The Meaning of Words Should Not be Allowed to Vary or Change, Peter Trudgill – 1999

Trudgill’s central contention is that despite the fact that meanings of words may change over time, one’s message remains coherently communicated because of the fact that, if confusion is probable, we add extra detail and avoid synonyms. The author argues against the “worriers” who contest that the meaning of words should remain as they always have, for the very good reason that languages are “self-regulating systems”, and that if we attempt to stick to words’ original meaning, it is our message that is misconstrued.

Firstly, Trudgill details that “to aggravate” comes from the Latin “aggavare” which means ‘to make heavier’, and since its adoption into Medieval English, meant ‘to make more serious’; it is easy to understand how its use nowadays relates to “to irritate”. This shows that language change has massively contributed to modern English, which means that a vast amount of contemporary vocabulary would have a much different meaning to that which we use today, and so should we insist on using words’ original meanings always, we would be speaking an entirely different language, comprised of other languages.. Another example of language change which has not been problematic is that of the adjective “nice”. It is derived from “skei” (to cut) and “scire” (to know) alongside “ne” (not); yet we could hardly argue that we should only use the adjective when talking of ignorant individuals – in fact, it is almost antonymous. Because “nice” is such a common adjective in modern English, to remove its contemporary meaning would cause miscommunication. He also notes that freedom is brought about by language change, for instance “lack of interest” is a rather longwinded way of saying what Trudgill calls “uninterestedness”. Dialectic changes mean that sometimes a distinction between two closely related words are not necessary; for instance in the Dudley dialect one may say “learn me my spellings” in the place of “teach me my spellings” and no dangerous miscommunication is brought about; similarly Trudgill states that the verb leihenin German means both “to lend” and “to borrow”, yet there is no confusion because of the context in which the verb is used (if the preceding article is second person, the speaker is requesting something and as such the translation would be “to borrow”). This implies that, should related words’ meanings merge, their meaning should become clear – if not because of the situational context, then the grammatical.

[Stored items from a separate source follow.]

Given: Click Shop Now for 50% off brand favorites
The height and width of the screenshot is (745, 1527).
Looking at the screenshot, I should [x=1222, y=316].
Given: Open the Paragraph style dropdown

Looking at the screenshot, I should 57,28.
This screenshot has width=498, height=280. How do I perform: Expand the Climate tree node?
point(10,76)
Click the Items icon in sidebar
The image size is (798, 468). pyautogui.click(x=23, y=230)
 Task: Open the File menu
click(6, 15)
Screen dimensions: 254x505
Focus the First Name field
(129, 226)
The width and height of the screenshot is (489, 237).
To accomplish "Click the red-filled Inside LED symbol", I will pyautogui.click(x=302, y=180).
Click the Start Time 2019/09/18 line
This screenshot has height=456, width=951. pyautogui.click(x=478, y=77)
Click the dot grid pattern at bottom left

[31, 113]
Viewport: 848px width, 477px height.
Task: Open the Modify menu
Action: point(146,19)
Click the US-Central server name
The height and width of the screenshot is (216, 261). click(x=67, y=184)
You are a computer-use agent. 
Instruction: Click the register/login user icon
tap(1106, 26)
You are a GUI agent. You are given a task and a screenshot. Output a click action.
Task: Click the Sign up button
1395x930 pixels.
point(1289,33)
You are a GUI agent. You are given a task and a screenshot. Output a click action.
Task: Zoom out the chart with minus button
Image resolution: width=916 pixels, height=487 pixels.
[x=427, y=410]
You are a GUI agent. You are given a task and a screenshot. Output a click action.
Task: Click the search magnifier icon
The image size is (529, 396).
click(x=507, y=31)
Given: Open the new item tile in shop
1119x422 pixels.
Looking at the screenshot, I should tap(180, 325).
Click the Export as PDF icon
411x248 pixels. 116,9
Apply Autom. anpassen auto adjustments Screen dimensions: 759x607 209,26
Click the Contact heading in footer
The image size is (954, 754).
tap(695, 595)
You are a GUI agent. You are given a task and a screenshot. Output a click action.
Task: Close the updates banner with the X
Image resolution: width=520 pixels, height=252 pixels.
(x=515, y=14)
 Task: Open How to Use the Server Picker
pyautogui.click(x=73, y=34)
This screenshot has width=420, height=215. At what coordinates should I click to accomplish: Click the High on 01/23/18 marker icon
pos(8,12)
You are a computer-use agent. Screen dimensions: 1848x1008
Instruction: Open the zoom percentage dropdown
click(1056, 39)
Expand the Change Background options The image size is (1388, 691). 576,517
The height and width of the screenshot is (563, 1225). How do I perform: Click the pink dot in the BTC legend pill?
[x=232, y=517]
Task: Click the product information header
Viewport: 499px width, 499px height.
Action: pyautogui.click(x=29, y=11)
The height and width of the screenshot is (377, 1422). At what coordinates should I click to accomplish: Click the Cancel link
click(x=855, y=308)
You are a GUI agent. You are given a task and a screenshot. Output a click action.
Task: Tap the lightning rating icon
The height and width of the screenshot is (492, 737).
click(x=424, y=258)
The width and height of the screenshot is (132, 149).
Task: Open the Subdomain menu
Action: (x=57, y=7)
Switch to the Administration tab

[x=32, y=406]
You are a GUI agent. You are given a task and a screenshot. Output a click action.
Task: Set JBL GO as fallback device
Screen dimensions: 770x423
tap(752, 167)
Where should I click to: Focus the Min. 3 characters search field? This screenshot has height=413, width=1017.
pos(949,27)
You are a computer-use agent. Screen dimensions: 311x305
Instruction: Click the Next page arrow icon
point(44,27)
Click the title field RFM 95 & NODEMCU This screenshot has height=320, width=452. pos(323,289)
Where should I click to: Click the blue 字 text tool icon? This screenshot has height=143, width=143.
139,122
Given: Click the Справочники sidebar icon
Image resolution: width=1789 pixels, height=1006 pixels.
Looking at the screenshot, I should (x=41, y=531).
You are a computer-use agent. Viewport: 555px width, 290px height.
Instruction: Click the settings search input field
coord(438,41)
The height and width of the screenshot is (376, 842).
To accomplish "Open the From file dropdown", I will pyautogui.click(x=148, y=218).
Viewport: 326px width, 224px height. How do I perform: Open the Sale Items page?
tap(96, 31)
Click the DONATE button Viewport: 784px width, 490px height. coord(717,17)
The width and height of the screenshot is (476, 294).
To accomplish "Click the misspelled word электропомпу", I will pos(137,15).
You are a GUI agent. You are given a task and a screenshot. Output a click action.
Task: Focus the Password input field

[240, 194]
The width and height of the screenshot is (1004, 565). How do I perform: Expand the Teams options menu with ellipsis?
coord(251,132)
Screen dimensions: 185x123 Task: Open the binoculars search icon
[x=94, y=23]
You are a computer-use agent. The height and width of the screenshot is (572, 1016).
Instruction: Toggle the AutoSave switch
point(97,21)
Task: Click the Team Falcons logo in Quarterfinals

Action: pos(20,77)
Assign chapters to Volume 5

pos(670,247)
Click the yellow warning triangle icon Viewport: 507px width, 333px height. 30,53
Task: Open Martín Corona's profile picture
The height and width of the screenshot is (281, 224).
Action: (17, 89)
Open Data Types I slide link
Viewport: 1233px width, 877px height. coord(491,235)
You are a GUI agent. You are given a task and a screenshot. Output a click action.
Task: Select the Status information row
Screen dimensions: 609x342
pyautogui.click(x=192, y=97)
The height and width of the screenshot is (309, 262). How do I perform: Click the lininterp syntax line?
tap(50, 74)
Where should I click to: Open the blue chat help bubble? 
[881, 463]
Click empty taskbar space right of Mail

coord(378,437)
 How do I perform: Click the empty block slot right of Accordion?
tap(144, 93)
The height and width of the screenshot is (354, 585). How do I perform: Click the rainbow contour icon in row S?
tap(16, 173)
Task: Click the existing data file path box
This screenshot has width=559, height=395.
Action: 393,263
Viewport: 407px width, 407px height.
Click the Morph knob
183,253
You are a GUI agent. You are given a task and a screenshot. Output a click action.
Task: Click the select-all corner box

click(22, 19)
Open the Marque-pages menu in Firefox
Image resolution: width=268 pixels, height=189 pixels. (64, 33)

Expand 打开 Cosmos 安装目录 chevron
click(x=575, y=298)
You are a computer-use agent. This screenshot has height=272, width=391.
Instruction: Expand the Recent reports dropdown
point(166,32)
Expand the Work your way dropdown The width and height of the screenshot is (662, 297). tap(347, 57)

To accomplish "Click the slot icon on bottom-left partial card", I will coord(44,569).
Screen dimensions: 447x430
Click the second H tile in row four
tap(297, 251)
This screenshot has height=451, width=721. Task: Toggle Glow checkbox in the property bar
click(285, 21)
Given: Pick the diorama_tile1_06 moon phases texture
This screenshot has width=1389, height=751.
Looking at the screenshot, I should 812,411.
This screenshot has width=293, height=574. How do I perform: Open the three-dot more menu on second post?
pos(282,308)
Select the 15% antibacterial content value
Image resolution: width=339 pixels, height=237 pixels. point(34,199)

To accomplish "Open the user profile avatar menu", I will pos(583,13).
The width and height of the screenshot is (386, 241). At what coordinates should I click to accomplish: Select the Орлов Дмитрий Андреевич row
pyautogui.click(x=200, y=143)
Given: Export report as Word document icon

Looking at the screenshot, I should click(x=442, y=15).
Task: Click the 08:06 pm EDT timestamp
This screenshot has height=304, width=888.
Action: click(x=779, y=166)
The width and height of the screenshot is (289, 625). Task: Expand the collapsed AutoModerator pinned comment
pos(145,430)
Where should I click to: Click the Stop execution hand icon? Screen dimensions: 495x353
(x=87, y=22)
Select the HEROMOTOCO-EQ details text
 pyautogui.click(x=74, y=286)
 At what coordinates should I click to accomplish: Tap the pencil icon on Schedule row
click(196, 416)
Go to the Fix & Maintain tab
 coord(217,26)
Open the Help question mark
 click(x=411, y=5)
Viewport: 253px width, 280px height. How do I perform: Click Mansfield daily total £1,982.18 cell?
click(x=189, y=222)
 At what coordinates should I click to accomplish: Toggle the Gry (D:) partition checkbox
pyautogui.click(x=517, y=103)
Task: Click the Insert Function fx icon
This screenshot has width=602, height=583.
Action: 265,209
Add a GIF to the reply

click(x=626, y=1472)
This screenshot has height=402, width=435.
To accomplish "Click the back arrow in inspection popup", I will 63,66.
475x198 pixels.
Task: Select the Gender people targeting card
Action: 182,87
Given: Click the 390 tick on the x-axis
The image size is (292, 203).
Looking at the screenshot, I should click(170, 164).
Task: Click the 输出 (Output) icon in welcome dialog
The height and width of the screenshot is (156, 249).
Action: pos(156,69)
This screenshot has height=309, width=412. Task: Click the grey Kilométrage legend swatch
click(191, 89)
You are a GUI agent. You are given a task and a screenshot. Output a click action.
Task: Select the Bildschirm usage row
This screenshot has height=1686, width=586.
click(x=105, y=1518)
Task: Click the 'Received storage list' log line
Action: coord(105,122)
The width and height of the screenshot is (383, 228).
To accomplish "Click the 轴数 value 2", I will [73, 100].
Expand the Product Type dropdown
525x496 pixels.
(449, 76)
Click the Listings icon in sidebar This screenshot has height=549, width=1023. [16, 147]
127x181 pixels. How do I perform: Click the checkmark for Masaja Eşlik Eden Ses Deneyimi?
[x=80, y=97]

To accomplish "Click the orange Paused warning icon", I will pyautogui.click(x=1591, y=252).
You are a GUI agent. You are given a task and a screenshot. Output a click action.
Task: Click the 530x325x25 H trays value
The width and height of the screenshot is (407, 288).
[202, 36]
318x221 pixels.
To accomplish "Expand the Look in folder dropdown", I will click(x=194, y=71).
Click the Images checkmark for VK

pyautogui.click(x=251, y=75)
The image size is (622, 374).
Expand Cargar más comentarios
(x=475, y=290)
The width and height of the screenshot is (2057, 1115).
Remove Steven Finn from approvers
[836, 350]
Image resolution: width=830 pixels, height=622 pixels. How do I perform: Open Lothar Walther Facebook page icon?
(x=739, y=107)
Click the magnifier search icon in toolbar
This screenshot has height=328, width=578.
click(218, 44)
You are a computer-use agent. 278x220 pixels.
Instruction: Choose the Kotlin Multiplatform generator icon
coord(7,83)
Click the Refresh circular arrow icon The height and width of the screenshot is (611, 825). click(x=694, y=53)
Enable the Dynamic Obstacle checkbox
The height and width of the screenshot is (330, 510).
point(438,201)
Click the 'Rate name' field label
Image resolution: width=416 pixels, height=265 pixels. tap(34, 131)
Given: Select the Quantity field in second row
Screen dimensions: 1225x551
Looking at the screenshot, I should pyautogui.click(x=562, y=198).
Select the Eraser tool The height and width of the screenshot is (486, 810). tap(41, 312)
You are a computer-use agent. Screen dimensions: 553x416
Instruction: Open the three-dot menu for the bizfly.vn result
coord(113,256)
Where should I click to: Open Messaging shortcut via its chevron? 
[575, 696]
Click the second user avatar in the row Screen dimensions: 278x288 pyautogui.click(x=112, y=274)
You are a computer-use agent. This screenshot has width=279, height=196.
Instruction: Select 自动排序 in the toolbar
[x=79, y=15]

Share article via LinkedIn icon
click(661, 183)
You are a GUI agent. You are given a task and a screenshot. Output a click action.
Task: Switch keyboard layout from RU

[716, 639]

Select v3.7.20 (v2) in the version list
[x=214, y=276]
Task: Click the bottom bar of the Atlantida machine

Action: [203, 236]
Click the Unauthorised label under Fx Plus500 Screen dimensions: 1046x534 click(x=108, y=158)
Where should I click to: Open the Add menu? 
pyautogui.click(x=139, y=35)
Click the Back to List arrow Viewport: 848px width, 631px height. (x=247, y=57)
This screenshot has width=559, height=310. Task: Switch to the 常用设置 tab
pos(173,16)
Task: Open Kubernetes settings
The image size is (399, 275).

Trudgill refers to no other author, but could refer to Sapir and Whorf because of their work on the emergence of the colour blue; tribal languages which do not have a distinctive word for “blue”, in contrast to black or green, do not cause confusion because the colour blue has supposedly not occurred to its speakers as important. This is similar to Trudgill’s statement that the verb leihen“causes German speakers no distress whatsoever”, because should speakers feel a need for distinction, there would be one.
By claiming that “emotive words tend to change more rapidly by losing some of their force”, Trudgill implies that because we experience the succession of evocative words and can understand that there is a shift in strength over that time period, we should be able to tolerate other vocabulary changes without it causing confusion. Therefore, language change is only problematic if one does not experience new vocabulary and manners of speech themselves, but as language shifts constantly, this would not be the case.

He says that “even if the situational context does not make it clear what is meant, the grammatical context will” in convincing the reader that there will be no blatant miscommunication due to language change because of its meaning becoming apparent due to prepositions, for instance he states that it may not be problematic for “imply” and “infer” to gradually become synonymous because one would refer to another party when using the verb, for instance “to infer to someone” is obvious in meaning because the bulk of the meaning is present (perceptions being influenced).

“Purists might want to argue that we should not permit potentially confusing variation of this type between dialects” means that the so-called “worriers” mean well but are forgetting that halting language change is near impossible; the hyperbolic noun “purists” implies that these individuals are not realists. In the bigger picture, this means that individuals tend to language on mass as opposed to expecting that the language contort unnaturally to fit that individual’s specific requirement.

Trudgill claims that “none of us can unilaterally decide what a word means” in order to persuade the reader that it would be authoritarianism to attempt to butcher and censor the English language because none of us has ultimate power over it, as it is in everyday use by so many people. This fits in with the larger debate surrounding language variation in that, because people of all different social and economic groupings can use a word, its meaning depends on the context for those individuals because it caters to their function as is relevant.

“‘When is misuse not misuse’…‘When everybody does it’” is said to convince the audience that as long as the language serves its function to a majority of English speakers, it is correct English and as such cannot be “misuse”; there is no malfunction caused by language variation.

“Words do not mean what we as individuals might wish them to mean, but what speakers of the language in general want them to mean” serves the same purpose in that individuals are not in ownership of the words that they use; vocabulary is simply a medium through which one can communicate with speakers of the same language.
I do find the author’s argument convincing because if it were preferable or even possible to eliminate language change, it would result in most languages becoming dormant because of the controlling nature of whatever extremist organisation would take action, and even then there would be slight and increasing shifts in meaning as different groups of people have different purposes. One could argue, however, that dialects become dormant because of the way in which national TV and radio companies set about in the early stages only hiring actors with RP or decidedly posh accents in order to appeal to the bulk of the population because it was deemed more clearly understandable; colloquial English has been manipulated by this stream of RP as a result, but the “worriers” that of whom Trudgill speaks would not have any difficulty if such accent dilution occurs because meanings would be more widespread. On the contrary, the internet has led to masses of neologisms and slang spreading, which is inevitable on such a large platform to enable people to communicate, and I propose that if there were need for distinction, there would have been or will be change. ​

In the light of this – is the PC project – with a small number of people dictating how language should change – doomed to fail?

 Certainly it is not, nor cannot be the case, that a small cabal of linguists or PC police – can dictate language change that is lasting – all language change must be consensual – the depiction of PC as case of totalitarian control of how we speak is a jaundiced view of PC, as well as a intentional attempt to smear the project.